━━━ Dataset records

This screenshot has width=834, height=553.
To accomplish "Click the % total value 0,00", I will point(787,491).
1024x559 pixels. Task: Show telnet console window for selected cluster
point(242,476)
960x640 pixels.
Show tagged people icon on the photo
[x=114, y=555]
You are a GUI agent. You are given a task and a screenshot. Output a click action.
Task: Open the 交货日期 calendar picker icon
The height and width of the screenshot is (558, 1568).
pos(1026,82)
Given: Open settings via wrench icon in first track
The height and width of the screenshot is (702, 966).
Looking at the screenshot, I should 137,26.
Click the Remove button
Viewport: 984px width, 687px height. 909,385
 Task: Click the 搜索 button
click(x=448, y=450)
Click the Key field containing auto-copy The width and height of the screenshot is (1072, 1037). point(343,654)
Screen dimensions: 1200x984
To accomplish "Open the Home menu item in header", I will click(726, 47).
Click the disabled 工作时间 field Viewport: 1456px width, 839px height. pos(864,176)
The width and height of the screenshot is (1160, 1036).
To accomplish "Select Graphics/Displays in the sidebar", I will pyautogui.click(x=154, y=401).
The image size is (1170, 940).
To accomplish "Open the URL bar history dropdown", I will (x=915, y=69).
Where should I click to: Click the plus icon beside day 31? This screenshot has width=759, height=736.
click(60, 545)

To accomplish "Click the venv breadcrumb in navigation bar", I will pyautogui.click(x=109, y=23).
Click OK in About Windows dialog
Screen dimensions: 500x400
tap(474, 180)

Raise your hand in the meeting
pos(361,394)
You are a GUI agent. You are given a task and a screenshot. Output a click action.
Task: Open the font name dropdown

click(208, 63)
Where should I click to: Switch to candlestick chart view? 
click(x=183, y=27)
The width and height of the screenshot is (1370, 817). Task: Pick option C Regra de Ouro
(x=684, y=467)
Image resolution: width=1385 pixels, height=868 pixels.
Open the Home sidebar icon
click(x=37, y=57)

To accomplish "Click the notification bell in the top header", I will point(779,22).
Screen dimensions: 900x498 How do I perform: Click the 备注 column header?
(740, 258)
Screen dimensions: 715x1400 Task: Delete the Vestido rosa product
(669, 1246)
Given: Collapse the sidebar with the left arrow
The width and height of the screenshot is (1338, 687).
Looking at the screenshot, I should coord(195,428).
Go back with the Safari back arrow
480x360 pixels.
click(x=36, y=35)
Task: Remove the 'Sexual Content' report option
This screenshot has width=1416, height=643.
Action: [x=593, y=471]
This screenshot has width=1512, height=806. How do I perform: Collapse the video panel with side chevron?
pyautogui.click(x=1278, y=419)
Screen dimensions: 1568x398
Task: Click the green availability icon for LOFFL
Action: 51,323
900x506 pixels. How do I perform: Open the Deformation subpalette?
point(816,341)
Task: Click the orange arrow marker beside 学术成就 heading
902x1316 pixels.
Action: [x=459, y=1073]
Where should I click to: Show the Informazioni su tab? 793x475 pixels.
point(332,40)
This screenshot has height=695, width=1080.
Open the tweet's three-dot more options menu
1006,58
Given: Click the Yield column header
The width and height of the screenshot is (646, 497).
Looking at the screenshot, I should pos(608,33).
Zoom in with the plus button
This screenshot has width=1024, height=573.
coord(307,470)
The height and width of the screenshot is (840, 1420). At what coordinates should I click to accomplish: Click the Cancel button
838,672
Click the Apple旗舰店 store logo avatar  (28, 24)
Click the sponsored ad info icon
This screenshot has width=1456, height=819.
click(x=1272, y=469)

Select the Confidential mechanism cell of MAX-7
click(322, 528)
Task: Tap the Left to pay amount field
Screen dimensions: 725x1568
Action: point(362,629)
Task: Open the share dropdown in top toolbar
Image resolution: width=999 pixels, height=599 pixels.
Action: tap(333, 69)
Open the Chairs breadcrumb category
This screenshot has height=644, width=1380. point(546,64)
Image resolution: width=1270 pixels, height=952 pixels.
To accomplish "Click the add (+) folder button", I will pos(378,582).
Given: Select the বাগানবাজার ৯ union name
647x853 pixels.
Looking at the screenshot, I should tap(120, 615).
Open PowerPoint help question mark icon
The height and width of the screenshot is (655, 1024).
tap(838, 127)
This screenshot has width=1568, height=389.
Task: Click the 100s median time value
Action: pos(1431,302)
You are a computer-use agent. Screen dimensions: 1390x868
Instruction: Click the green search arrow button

━━━━━━

■ **Exercise prompt**
Reproduce exactly every line between the line with "The height and width of the screenshot is (655, 1024)." and the last line of the records above, both included.

■ **Result of the exercise**
The height and width of the screenshot is (655, 1024).
tap(838, 127)
This screenshot has width=1568, height=389.
Task: Click the 100s median time value
Action: pos(1431,302)
You are a computer-use agent. Screen dimensions: 1390x868
Instruction: Click the green search arrow button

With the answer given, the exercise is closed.